How To Write Messages That People LOVE In Your Chatbot
Many students transitioning from email marketing struggle with Messenger. They attempt to replicate email newsletter strategies within Messenger — copying lengthy essays into a platform where messages are read and answered within seconds. This approach fails because each platform has unique rules and norms.
The Core Philosophy
“With Facebook Messenger, or any chat app, the general philosophy is to write copy as if you were texting a friend.” This means avoiding lengthy messages and instead using images, GIFs, and emojis for engagement. Short sentences. Multiple bubbles. Conversational tone.
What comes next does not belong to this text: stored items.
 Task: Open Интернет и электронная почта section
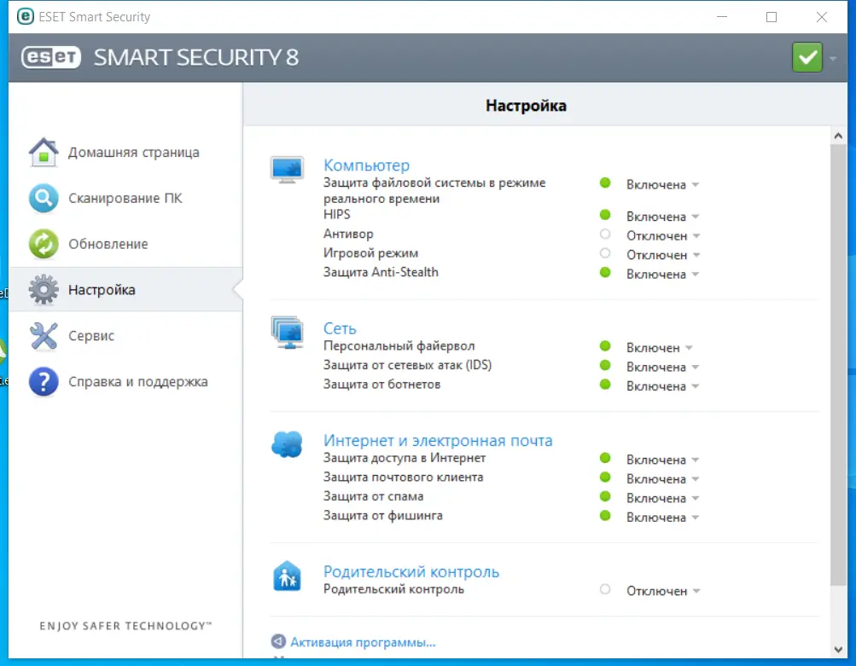(x=438, y=441)
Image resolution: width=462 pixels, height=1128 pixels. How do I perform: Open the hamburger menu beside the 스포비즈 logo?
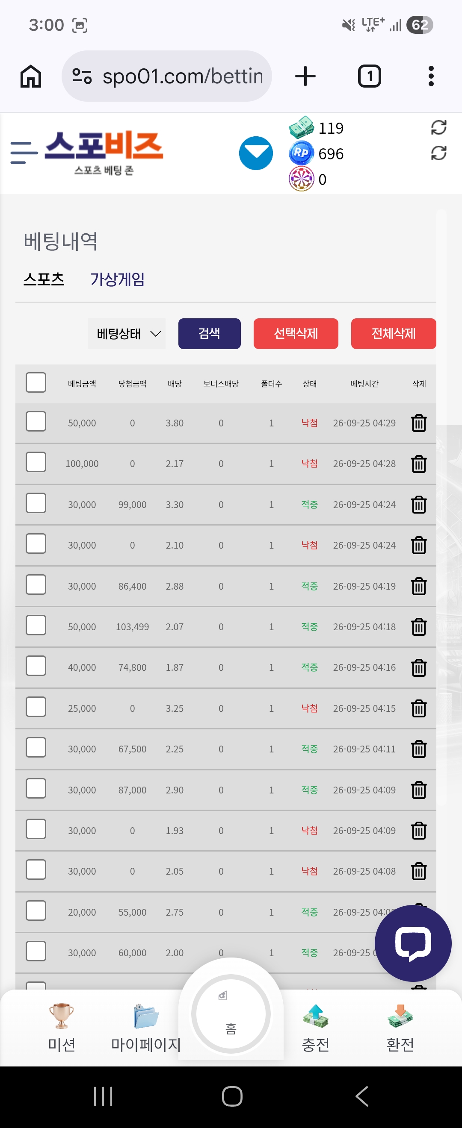24,153
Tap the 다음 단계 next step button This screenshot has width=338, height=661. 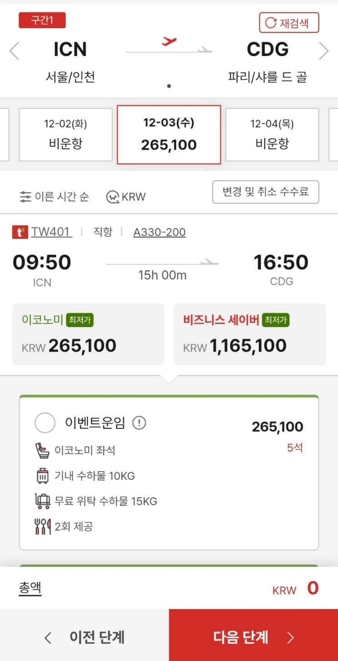click(x=253, y=637)
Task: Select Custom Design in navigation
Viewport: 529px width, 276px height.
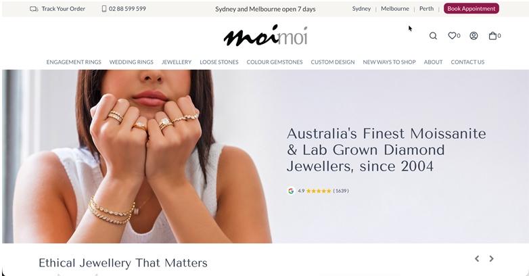Action: pos(333,62)
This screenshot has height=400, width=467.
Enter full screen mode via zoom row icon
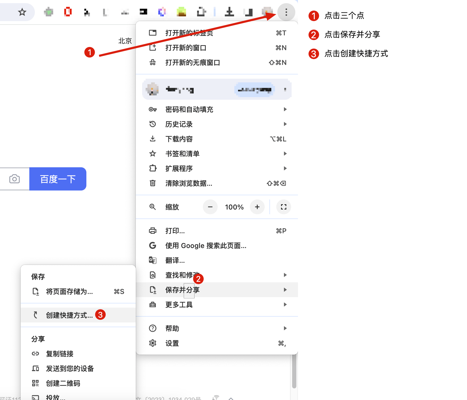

Understand Your Avatar and Communicate in Their Language
Understanding your target audience is fundamental before writing a single message. You need to know: Who is your target audience? What problems are you solving? What are your primary business goals? What messaging has worked or failed previously? Without this, any copy lacks meaningful context.
Teaching Through Stories
Storytelling drives retention and behavior change. The Subway/Jared campaign is a perfect example — a memorable story about eating sandwiches to lose weight. Within chatbot sequences, every message should tell a captive story while balancing two goals: achieving business objectives and solving subscriber problems.
Use Curiosity to Drive Engagement
Low open and click rates typically indicate content lacks specificity or relevance. Bot Academy’s own messaging demonstrates this — messages that end with “Can I tell you what it was??” drive 16% engagement on their own, and full sequences achieve 94-97% click-through rates when curiosity is maintained throughout.
Key principles: understand your avatar, teach through stories, and use curiosity for engagement. Technical features matter less than foundational marketing strategy.